Lo que llama la atención en Olavarría es que esta trama de complicidades se haya mantenido 30 años después de la dictadura y que el presunto mandato del terrateniente Aguilar de negarle a Ignacio Guido su condición de “adoptado” se haya cumplido. Hay que pensar que cuando juega el dispositivo del terror resultan procesos largos que no cambian de un momento para otro; se internalizan obediencias difíciles de superar generacionalmente; se necesitan discursos externos que permitan visualizar los vínculos de dominación de los cuerpos y de las mentes, y el regreso a la democracia como procedimiento no garantiza que los discursos democratizadores circulen.
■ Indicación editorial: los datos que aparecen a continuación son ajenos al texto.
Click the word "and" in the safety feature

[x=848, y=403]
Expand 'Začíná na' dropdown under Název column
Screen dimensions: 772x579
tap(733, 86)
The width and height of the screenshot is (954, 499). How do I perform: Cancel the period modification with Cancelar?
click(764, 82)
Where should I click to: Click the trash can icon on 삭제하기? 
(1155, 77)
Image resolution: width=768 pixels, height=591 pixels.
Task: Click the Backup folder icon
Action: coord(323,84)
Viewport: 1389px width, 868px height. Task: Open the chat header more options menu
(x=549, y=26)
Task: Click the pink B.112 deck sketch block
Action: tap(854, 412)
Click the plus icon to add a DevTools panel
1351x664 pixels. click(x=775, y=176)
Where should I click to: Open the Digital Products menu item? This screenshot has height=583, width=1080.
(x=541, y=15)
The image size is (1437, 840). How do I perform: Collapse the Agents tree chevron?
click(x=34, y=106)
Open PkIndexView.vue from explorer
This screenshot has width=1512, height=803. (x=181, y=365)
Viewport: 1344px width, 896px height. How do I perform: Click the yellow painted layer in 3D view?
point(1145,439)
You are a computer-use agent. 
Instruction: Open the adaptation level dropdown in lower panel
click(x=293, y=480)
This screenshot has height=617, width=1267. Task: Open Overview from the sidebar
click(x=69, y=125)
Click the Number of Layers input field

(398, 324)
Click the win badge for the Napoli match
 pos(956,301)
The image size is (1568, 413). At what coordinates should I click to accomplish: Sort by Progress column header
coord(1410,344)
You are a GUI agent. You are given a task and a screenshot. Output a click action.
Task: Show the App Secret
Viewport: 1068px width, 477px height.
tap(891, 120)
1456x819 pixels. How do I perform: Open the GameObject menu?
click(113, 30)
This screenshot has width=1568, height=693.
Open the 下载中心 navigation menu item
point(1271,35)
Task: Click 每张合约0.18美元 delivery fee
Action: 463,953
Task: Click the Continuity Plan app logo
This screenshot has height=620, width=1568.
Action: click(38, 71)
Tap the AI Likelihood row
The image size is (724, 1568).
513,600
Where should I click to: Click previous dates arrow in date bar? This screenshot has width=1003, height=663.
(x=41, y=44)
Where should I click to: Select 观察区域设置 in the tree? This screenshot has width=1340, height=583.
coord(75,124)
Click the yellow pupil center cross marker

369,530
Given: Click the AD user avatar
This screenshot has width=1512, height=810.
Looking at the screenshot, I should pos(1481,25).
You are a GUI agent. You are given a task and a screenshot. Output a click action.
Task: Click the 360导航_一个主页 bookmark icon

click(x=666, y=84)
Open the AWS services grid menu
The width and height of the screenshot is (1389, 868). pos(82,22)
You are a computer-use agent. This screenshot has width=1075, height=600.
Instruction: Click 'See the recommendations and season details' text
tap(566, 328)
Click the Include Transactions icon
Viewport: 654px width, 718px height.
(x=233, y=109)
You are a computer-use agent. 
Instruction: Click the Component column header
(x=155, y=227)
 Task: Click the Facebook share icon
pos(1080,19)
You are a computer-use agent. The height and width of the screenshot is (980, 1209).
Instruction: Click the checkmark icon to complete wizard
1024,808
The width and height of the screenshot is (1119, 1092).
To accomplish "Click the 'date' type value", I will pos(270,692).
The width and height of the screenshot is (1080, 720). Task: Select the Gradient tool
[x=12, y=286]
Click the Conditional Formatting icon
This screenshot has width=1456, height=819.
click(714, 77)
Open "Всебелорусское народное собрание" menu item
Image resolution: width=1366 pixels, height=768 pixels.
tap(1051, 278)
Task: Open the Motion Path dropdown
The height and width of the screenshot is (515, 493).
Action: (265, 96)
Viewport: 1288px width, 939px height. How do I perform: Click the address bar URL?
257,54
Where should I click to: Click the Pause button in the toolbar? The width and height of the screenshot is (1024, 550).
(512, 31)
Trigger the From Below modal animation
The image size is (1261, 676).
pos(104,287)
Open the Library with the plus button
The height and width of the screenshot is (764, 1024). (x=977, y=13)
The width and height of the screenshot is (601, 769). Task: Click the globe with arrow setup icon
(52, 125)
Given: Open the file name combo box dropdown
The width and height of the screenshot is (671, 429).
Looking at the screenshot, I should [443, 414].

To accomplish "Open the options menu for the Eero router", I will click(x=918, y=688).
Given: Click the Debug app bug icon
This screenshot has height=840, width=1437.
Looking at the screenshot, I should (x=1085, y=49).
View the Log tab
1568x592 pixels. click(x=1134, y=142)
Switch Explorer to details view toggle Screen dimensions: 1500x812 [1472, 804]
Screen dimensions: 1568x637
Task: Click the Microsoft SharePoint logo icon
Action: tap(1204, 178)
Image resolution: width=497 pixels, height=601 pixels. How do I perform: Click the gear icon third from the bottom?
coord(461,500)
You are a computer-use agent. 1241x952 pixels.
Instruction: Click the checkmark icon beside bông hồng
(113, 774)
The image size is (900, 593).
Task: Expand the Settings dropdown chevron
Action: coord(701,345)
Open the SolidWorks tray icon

Y de hecho esto es lo que sucedió con frecuencia en estos tiempos: por ejemplo, mediáticamente se expresó admiración por personajes como Amalita Fortabat o Nélida Arrieta de Blaquier, o por sus maridos empresarios, ignorando sus historias, y ni qué hablar de la apología de las propuestas de país neoliberal, que inician los militares y hasta hoy se mantienen.
Es necesario comprender que la subordinación de sectores sociales en zonas agrarias tiene especificidades en relación con las zonas industriales urbanas. El peón rural permanente subordina su vida con una muestra de obediencia de la que dependen no sólo su trabajo sino también su vivienda, sus relaciones sociales, etcétera. Existe un solo discurso hacia el “patrón”, hay menos posibilidades de un discurso “oculto” de bronca y rebeldía que se pueda transformar en acción, como pasa con otros espacios y sectores sociales. Asimismo, “criar un niño” en el campo no tiene el mismo significado que en las ciudades, la naturalización de la acción sorprende una y otra vez. Lo que deseamos poner de manifiesto es que las diferencias culturales entre las poblaciones del campo y de la ciudad deben ser tomadas en cuenta. Sin dudas, hoy en Olavarría como en San Martín se imbrican discursos conservadores con otros construidos por jóvenes que decidieron hacer memoria y justicia en todo el país y que están cada vez más acompañados. Como dijo Ignacio Guido, “es una característica de la ciudad que lentamente va cambiando. Si trabajamos, vamos a lograr una ciudad que tenga aún más conciencia social de la que tiene” (Página/12, 27 de agosto). Es una buena oportunidad para lograrlo, y no sólo en Olavarría.
* Socióloga, profesora titular de Sociología Rural (Ciencias Sociales - UBA).